Il est très difficile de donner un nombre précis.
Why il est and not c'est? It's about a situation not a person. Très is an unmodified adverb so does that take priority over the adjective describing the situation?
Thanks for providing this fantastic link. Reminder for me: Basically you can say "C'est très difficile.", but "Il est très difficile de... .".
I looked through the link several times. I just couldn't find any reference to using de to distinguish between il est requirements and c'est requirements. It's important because de introduces a verb in this case so I don't understand what bearing it would have on the issue.
I think the general rule still stands. For more specific references, il est is used.
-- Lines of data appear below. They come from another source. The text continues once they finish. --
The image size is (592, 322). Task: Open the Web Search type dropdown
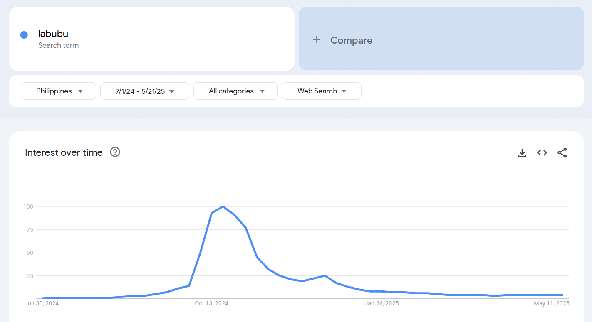click(322, 91)
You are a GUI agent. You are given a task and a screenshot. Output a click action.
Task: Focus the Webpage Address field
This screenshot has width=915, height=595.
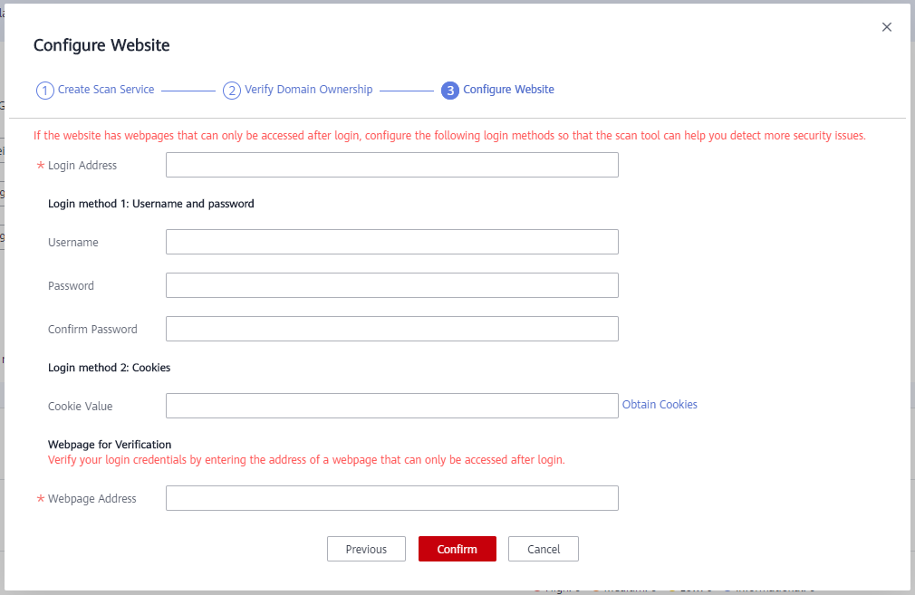coord(391,498)
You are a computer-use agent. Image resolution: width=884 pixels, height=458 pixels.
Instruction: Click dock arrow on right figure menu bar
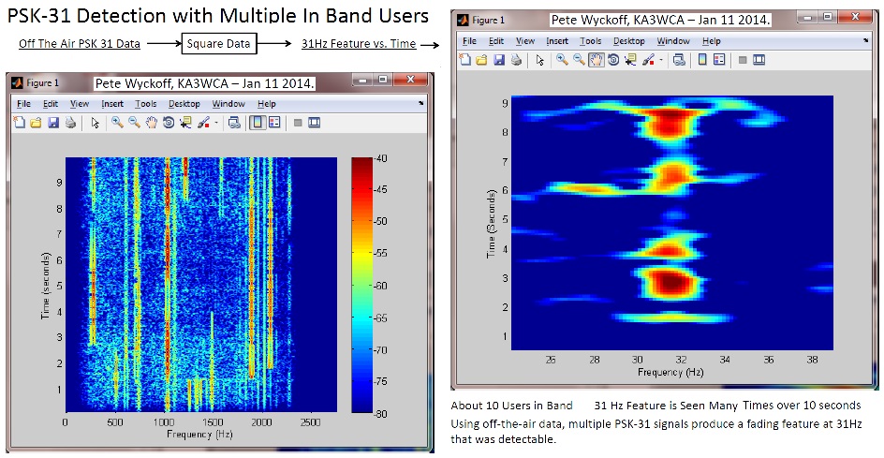pos(865,41)
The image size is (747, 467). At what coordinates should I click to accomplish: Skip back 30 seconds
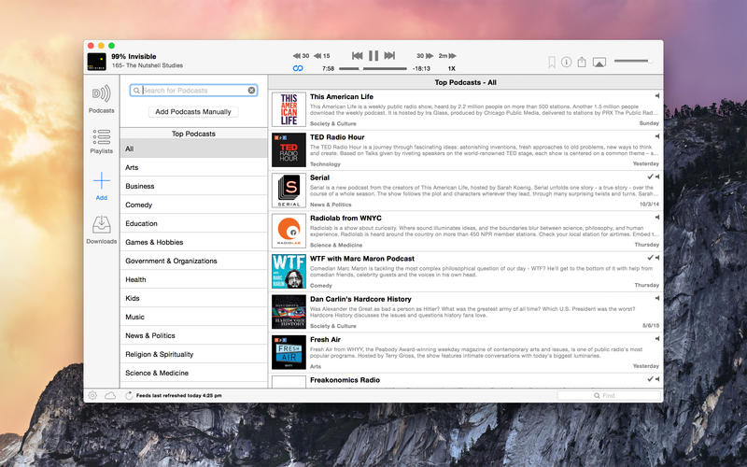point(301,56)
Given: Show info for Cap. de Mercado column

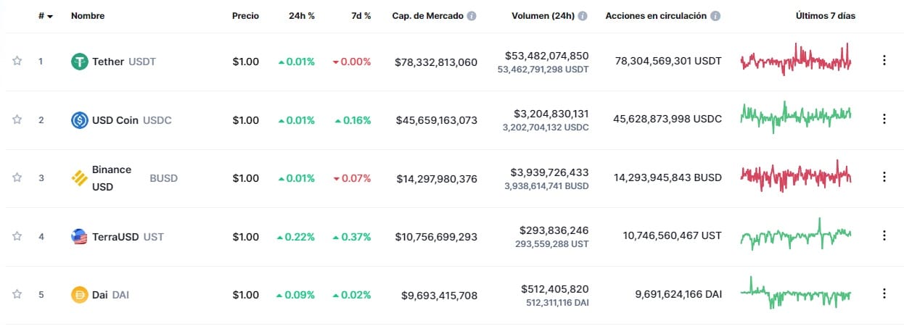Looking at the screenshot, I should tap(472, 16).
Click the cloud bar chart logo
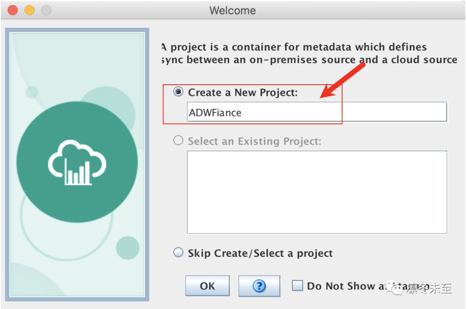467x309 pixels. [77, 162]
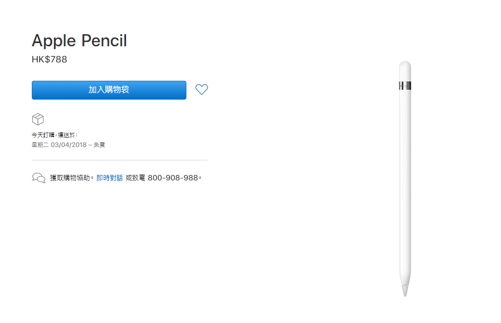
Task: Click the 或致電 text before the phone number
Action: [135, 178]
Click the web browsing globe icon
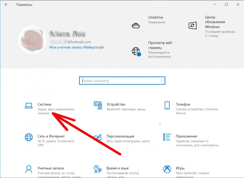Viewport: 244px width, 178px height. click(x=136, y=51)
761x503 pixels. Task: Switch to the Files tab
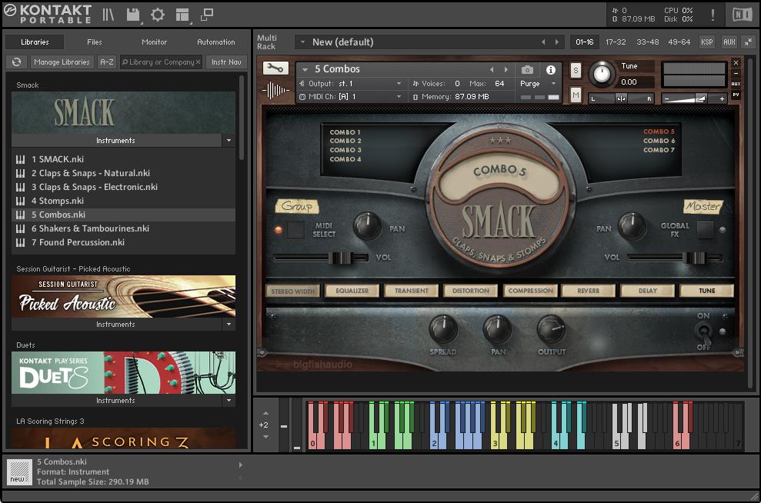coord(95,42)
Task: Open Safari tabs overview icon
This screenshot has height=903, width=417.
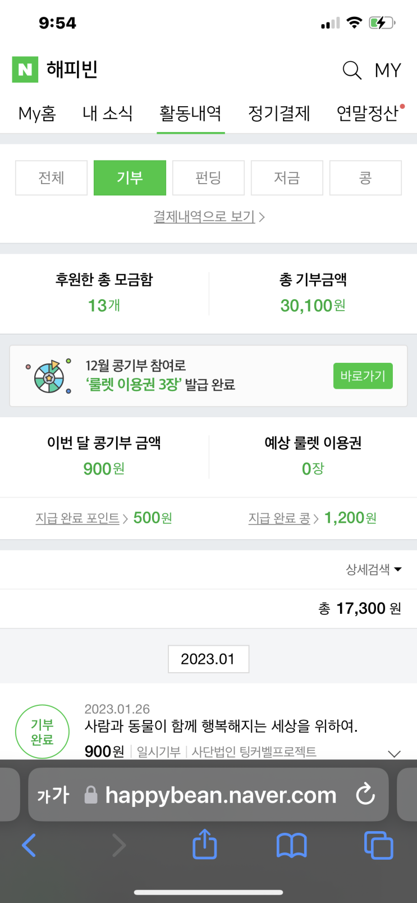Action: tap(379, 845)
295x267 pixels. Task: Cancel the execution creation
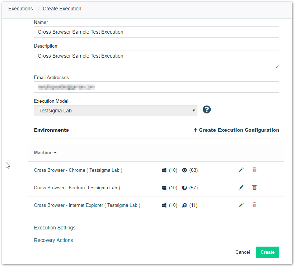(243, 252)
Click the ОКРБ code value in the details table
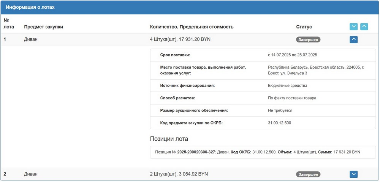The width and height of the screenshot is (380, 182). (x=279, y=123)
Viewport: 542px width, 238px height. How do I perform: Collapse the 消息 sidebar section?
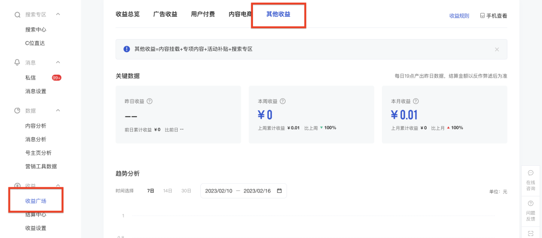tap(58, 62)

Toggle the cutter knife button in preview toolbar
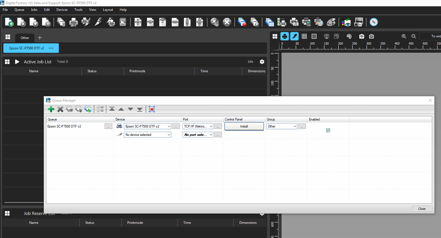(294, 36)
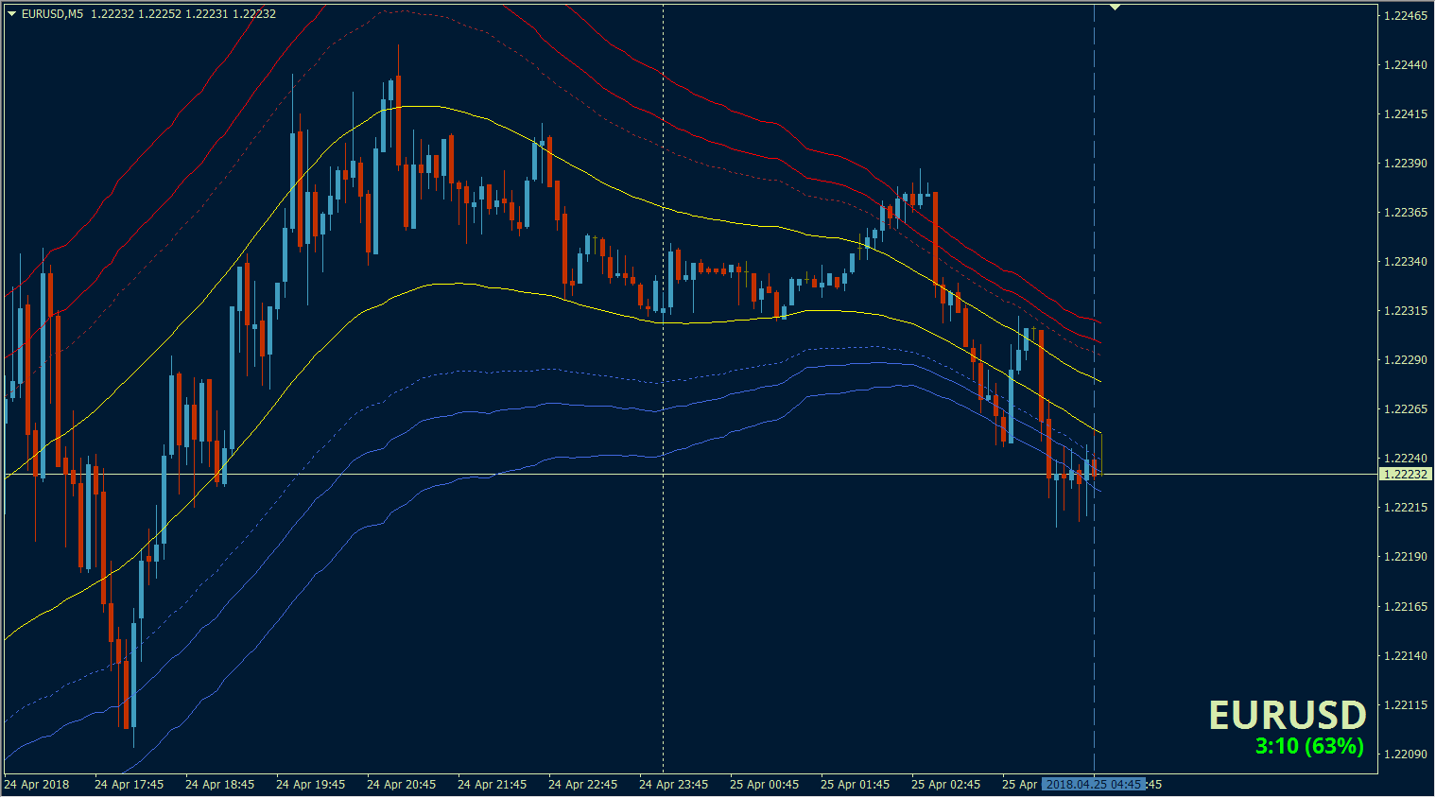Click the 1.22090 price scale label
The width and height of the screenshot is (1436, 798).
[1406, 755]
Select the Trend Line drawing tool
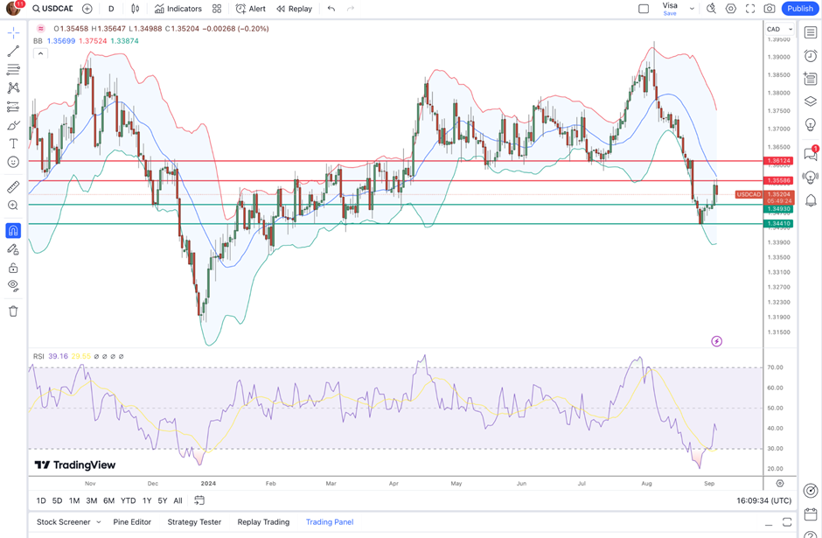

More general phrases use c'est; More formal = il est; More informal/casual/common = c'est.
From this (still focussing on impersonal phrases only), C'est is used when the statement isn't followed by an adjective:
Whereas Il est can be followed by an adjective for impersonal phrases:
il est un bon livre
However, things change again if the impersonal phrase is followed by an adjective and a clause or infinitive:
c'est/il est vrai qu'il vit. or c'est/il est facile de manger
So back to this example, I agree with the view the the adverb here is not the crucial element. Rather, the phrase consists of all the elements in the last example above - it is impersonal; is followed by an adjective which is in turn followed by an infinitive (donner). This suggests to me that either il est or c'est can be used for this statement.
I found this link quite confusing. She says that you can dismiss adverbs and focus simply on the presence or absence of a modified noun.
Both about.com and authoritative commenters on Duolingo have said clearly that unmodified adverbs require il est while modified adverbs require c'est. They also indicate that adjectives referring to a person require il est while those referring to a situation need c'est.
Il est tard - It's late.....unmodified adverb
C'est trop tard - It's too late .......modified adverb
Il est fort - He is strong......adjective describing a person
C'est normal! - That's normal!.......adjective describing a situation
I get the sense that that she focuses on common spoken French but I was very surprised to read her view that adverbs don't count and can be simply dismissed from consideration when determining whether il est or c'est applies.